Im Mittelpunkt soll die Frage stehen, ob die geografische Umgebung mit den in ihr üblichen Gepflogenheiten einen Einfluss auf den Charakter und das Betragen jener Figuren hat, die sich ihr zugeneigt fühlen.

2. Das Bürgertum

2.1. Mit dem Landleben sympathisierende Bürgerliche

2.1.1. Xaver Siegwart

Zu den landliebenden Charakteren des Romans zählt der Amtmannssohn Xaver Siegwart. Da er außerhalb der Stadt aufwächst, kennt er die Vorzüge des Landlebens und weiß sie zu schätzen. Zwar muss er, um die Schule und die Universität zu besuchen, seinen Wohnsitz temporär in die Stadt verlegen, jedoch ist er dem Land stets zugeneigt. So sucht er auch während seines Aufenthalts in der Stadt die ländliche Umgebung auf, indem er, wenn er seinen Vater, den Amtmann Siegwart, und Therese besucht, viel Zeit im Garten der Familie verbringt oder mit Mariane in ihren Garten geht. Diese Landliebe resultiert bei Siegwart vor allem in seiner Zuneigung zur bäuerlichen Bevölkerung. So bereitet es ihm Freude, die Natürlichkeit der Bauern zu betrachten, die sich z.B. in ihrem ungezwungenen und regellosen Tanzen offenbart.[2] Das Landleben stellt für Siegwart ein Ideal dar, dem es so nah wie möglich zu kommen heißt. Daher sucht er auch den direkten Kontakt zu den Bauern, wohnt vorübergehend bei ihnen und isst mit ihnen gemeinsam. Obwohl er ihnen seinem Stand nach übergeordnet ist, beeinträchtigt dies sein Verhalten den Landbewohnern gegenüber nicht. Statt sich als ihnen übergeordnet zu präsentieren, setzt er sich mit den Bauern auf eine Stufe und gibt ihnen das Gefühl, einer von ihnen zu sein.[3] Somit charakterisiert Miller seinen Helden als einen Bürgerlichen, der den ständischen Unterschieden keinerlei Bedeutung zuweist. Vielmehr sucht er sogar die Gesellschaft des ihm untergeordneten Standes und vermittelt ihnen ein Gefühl der Gleichwertigkeit. Anders als in der ständischen Ordnung üblich, spricht Siegwart zudem ausdrücklich seine Ansicht aus, dass auch die Bauern, genau wie die Vertreter der übrigen Stände, Menschen seien, unter denen man verschiedene Charaktere ausmachen könnte.[4] Auch stellt er sich entschieden auf die Seite dieser Bevölkerungsschicht. So kritisiert er die Gewalt, die der Adel gegen die Bauern anwendet, und zeigt seine edlen Charakterzüge, indem er die Bedürftigen auf dem Land mit Almosen unterstützt.[5]

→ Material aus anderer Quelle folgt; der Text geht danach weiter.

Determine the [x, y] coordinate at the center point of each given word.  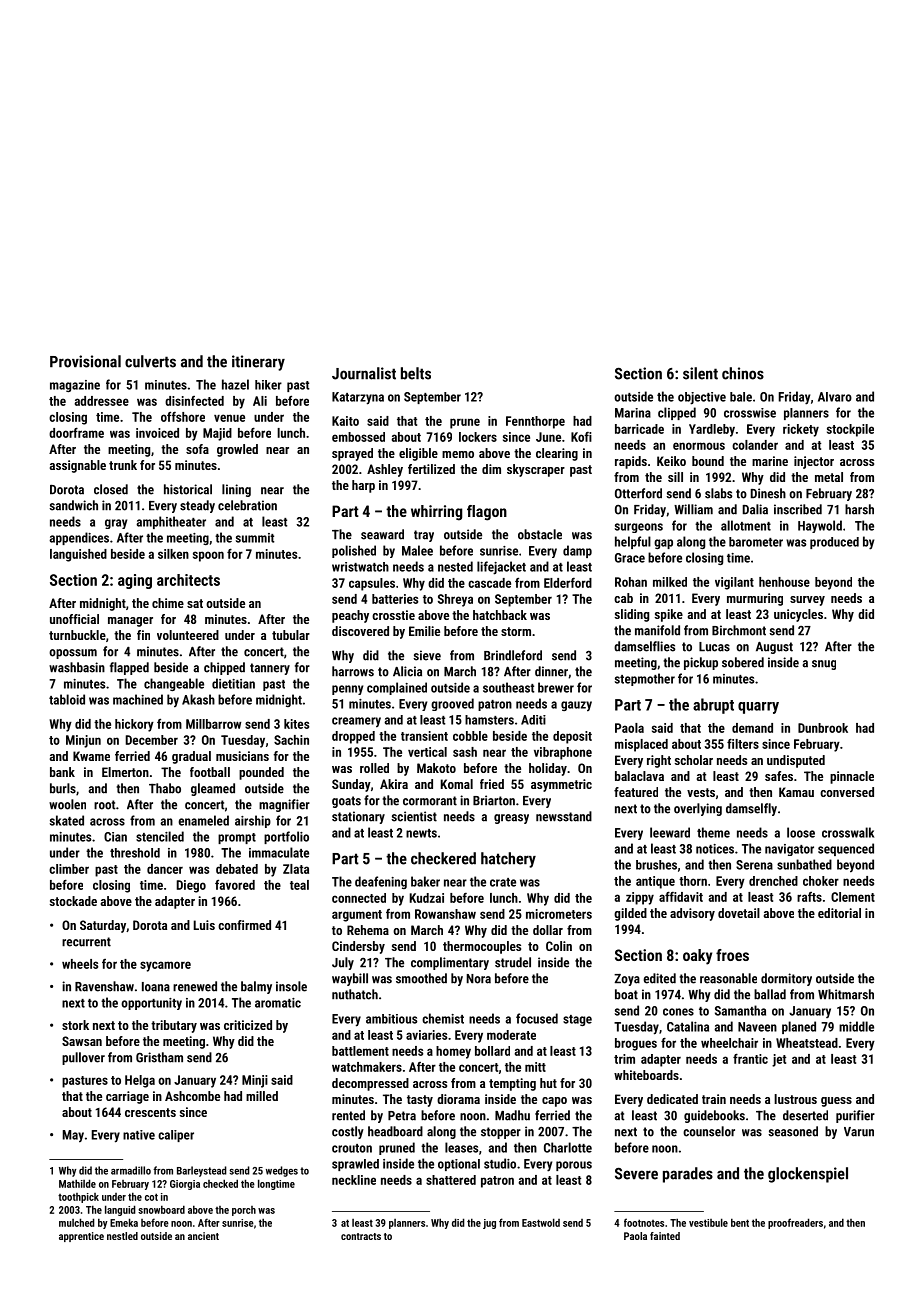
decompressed [370, 1084]
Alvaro [835, 397]
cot [151, 1197]
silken [173, 554]
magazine [75, 386]
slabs [718, 493]
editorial [839, 913]
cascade [489, 583]
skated [67, 820]
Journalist [364, 373]
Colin [559, 946]
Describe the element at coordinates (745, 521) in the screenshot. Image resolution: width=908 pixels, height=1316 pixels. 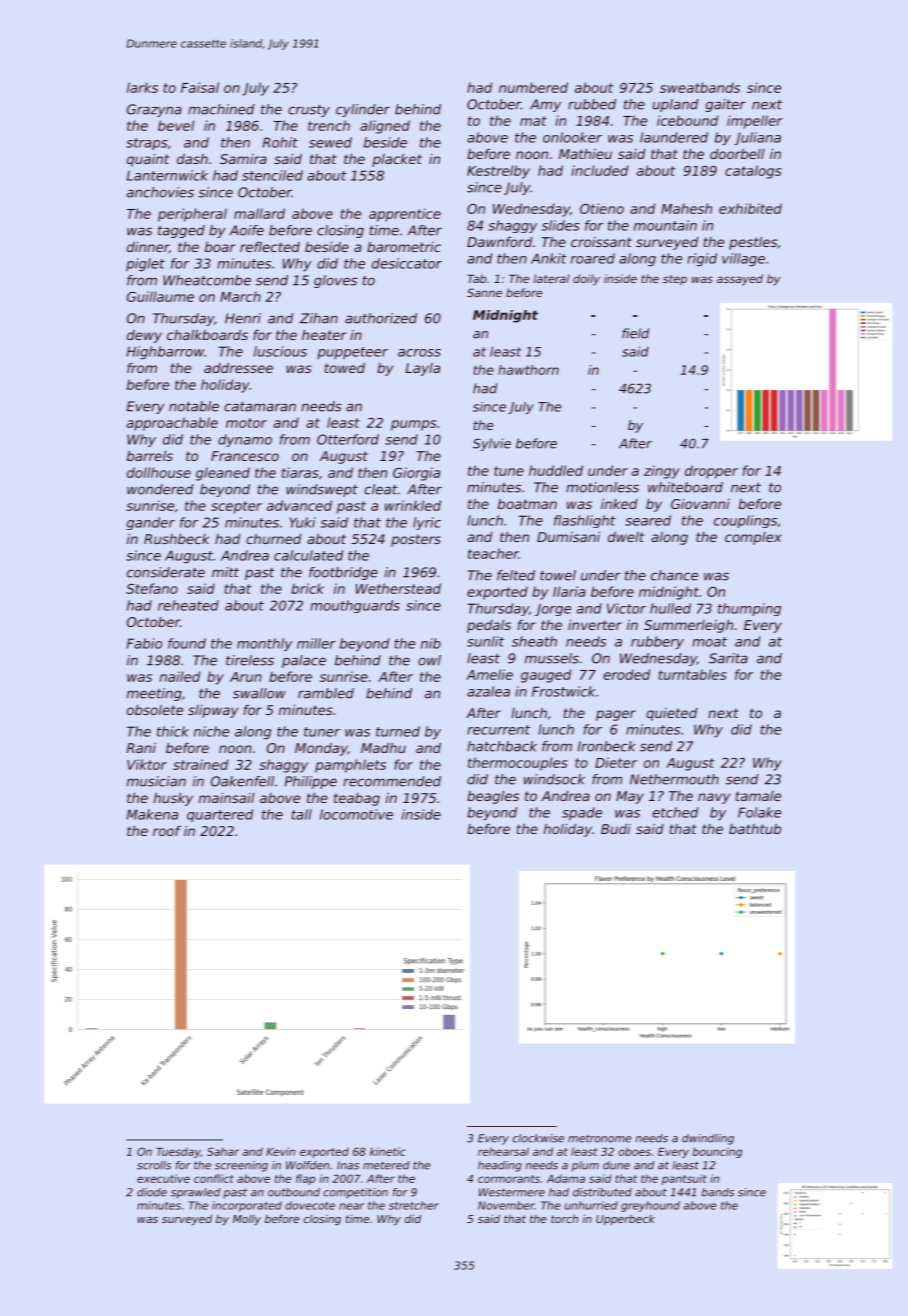
I see `couplings` at that location.
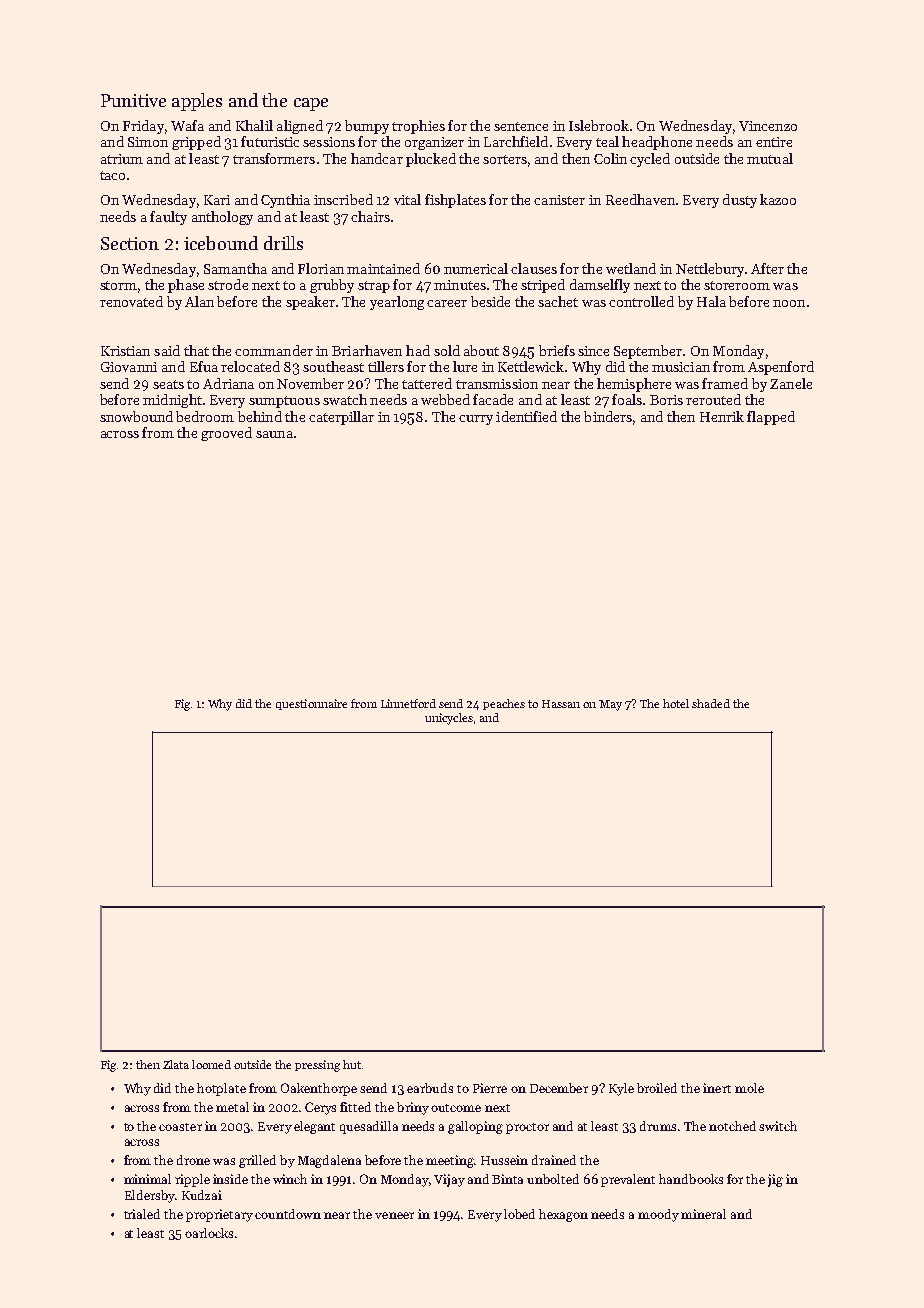 The image size is (924, 1308). What do you see at coordinates (476, 420) in the document?
I see `curry` at bounding box center [476, 420].
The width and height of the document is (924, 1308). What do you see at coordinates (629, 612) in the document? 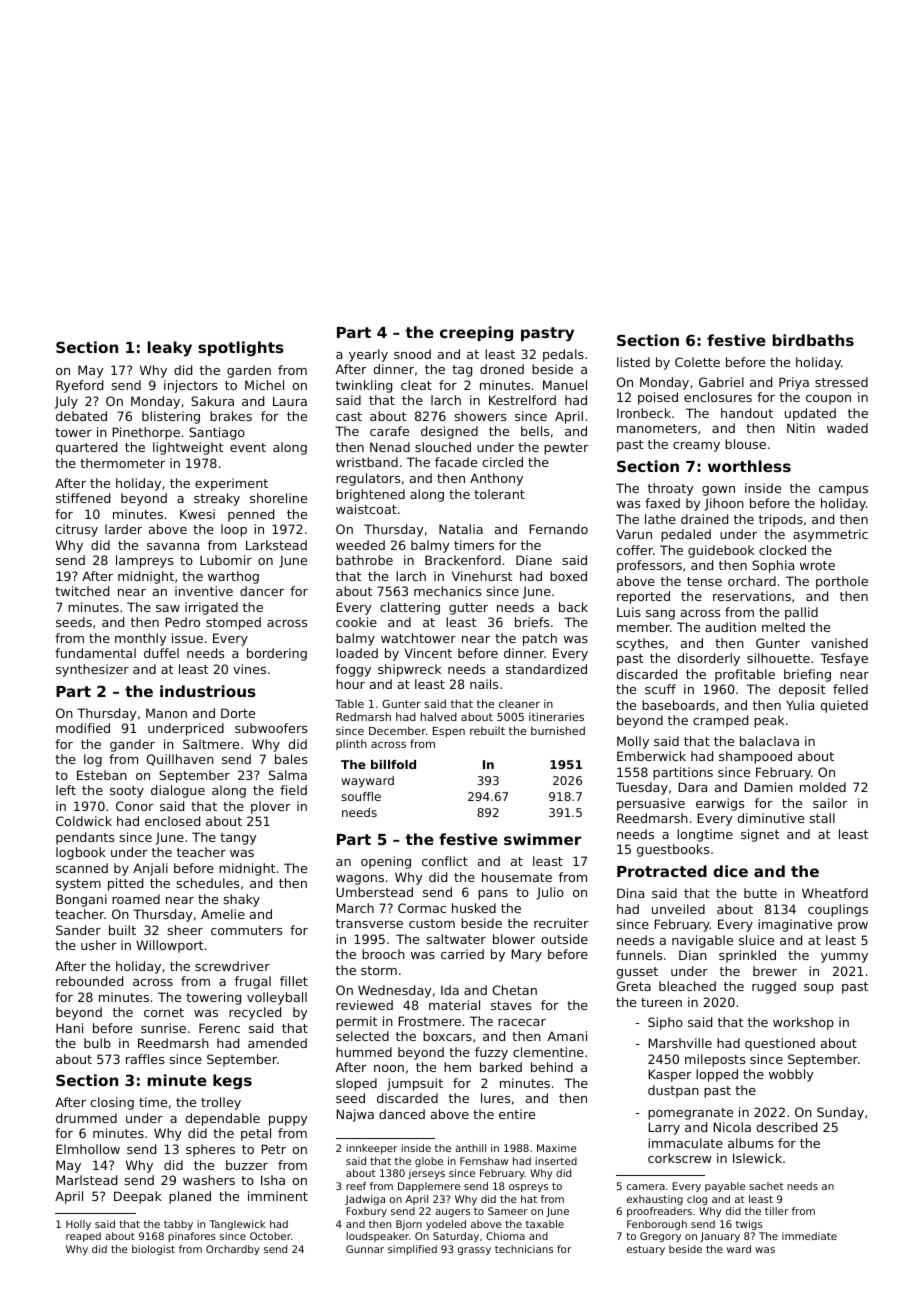
I see `Luis` at bounding box center [629, 612].
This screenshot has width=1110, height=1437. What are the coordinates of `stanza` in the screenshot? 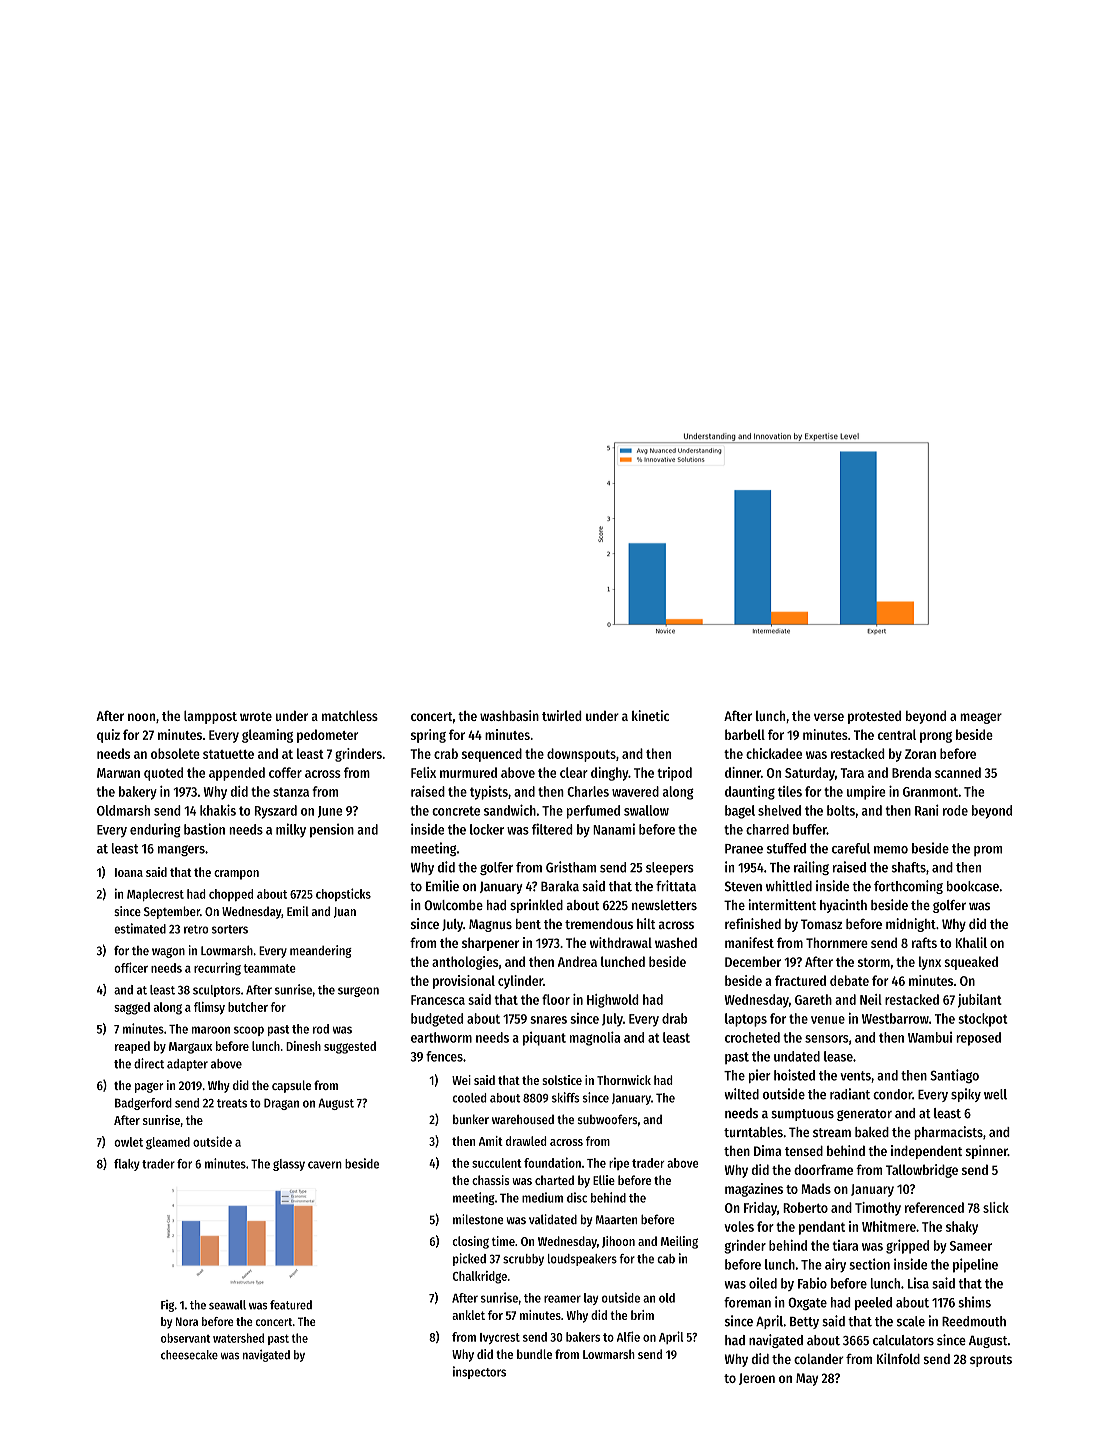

Doch zieht er das Landvolk und seinen Lebensstil nicht nur dem adeligen Stand vor, sondern auch dem generellen Leben in den Städten. Als er bei seinem Besuch in München die Gelegenheit bekommt, das Stadtleben näher kennen zu lernen, merkt er an, dass ihm die großen Menschenmassen, ihr unsoziales Betragen gegenüber den armen Stadtbewohnern und ihre fehlende Andacht in der Kirche zuwider seien. Statt dessen zieht er das Leben der Bauern in ihren Hütten vor, da diese von Hilfe und Gnade der übrigen Menschen unabhängig seien.[6] Mit dieser Ansicht stellt er so die Landbevölkerung als stilisiertes Ideal dem verkommenen Leben der Stadtbevölkerung gegenüber.

Jedoch geht Siegwarts Vorliebe für das Landleben noch über eine Annäherung an die Lebensgewohnheiten der Bauern hinaus. Denn ebenso kann er sich ein Leben in der Einsiedelei vorstellen und nimmt sich vor, diesen Lebenswandel zu wählen, sollte er Mariane nicht ehelichen können, um sich durch das Einsiedlerleben vollständig von der sozialen Welt und ihren Normen zu entfernen.[7]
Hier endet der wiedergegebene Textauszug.